Communism had a profound impact on the way democratic societies operated. On one hand, it encouraged the “welfare state,” which proved that everyone in the capitalist world was more prosperous than under Communism. In addition, the specter of global Communism was a great unifier, keeping the masses focused on a bogeyman whose existence justified putting “national security” before individual needs.
The end of the Soviet Union allowed powerful interests in Western societies to dispense with the welfare state, which, despite all we hear about its costs, is a shadow of its former self. It also allowed those interests to convince politicians to relax many of the restrictions that had helped keep economic peace during the Cold War — taxes came down, monopoly re-emerged and government regulation came under intense assault, especially concerning finance.
But the resulting society is now badly lopsided.
Without the threat of Communism, powerful economic elites could do more than just eliminate regulations … they could create rules that actively favor them over everyone else. We all know the rest … bailouts, free money for Wall Street, price-gouging monopolies everywhere you look.
Paranoia Will Destroy Ya
Polls tell us that Americans have never been unhappier with the state of their society, economy and government. Ratings for Congress, the future of the “American Dream” and similar indexes are at all-time lows.
Now, if you’re running a deeply unhappy society, you become paranoid. Kings and queens in the olden days were suspicious and brutal for a reason. You could never be too careful.
The same is true of modern Western democracies. Unhappy and increasingly desperate people can’t be trusted. To make matters worse, the tax burden needed to pay for all this surveillance and military might is gradually shifting away from top earners and toward the middle class. Warren Buffet wasn’t kidding when he pointed out that his secretary pays a higher tax rate than he does.

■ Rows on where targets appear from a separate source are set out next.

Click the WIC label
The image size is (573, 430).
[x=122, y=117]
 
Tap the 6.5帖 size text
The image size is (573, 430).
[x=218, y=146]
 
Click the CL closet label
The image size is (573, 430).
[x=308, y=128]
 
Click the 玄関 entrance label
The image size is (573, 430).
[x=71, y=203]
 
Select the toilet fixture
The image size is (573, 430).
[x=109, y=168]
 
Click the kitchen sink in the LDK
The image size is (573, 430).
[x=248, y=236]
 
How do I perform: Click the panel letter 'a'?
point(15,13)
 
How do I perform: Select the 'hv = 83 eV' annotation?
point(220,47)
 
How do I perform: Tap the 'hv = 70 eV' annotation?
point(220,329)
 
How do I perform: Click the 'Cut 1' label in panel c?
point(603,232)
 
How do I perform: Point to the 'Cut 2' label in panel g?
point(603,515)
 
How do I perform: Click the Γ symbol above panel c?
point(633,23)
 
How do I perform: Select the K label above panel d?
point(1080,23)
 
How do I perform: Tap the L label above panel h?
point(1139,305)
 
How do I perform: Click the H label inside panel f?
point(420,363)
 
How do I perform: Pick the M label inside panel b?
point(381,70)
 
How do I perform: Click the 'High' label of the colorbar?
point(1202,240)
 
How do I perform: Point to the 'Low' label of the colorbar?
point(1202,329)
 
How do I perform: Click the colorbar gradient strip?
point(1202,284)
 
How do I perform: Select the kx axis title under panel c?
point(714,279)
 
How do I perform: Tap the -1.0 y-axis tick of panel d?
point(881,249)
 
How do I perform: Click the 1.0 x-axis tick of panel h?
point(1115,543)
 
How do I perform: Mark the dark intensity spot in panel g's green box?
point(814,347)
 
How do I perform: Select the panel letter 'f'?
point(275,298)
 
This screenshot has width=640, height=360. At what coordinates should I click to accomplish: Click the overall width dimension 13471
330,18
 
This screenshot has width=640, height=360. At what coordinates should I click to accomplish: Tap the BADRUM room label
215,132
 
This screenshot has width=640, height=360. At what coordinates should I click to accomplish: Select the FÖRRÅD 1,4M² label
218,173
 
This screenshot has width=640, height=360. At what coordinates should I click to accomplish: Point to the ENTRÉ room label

Now, I’m not suggesting that we return to a Cold War-style welfare state. I’d prefer that the government get out of the business of meddling in the economy altogether.
But since that’s not going to happen, I predict that increasingly cash-strapped governments are going to try to grab more and more wealth from what’s left of the middle class to pay for the things it needs to protect itself from an angry citizenry.
Some key first steps you can take include:
- Acquiring residence in another country to when the time comes for “Plan B.”
- Protecting your digital privacy through the use of encryption and email accounts that aren’t analyzing and storing your private correspondence.
- Protecting your financial assets and privacy by acquiring gold and other tangible assets.
So when I advise you to take privacy seriously, and to adopt measures to protect yourself, it’s not just a question of principle. It’s a critical personal strategy made necessary by the turbulent and dangerous times in which we live.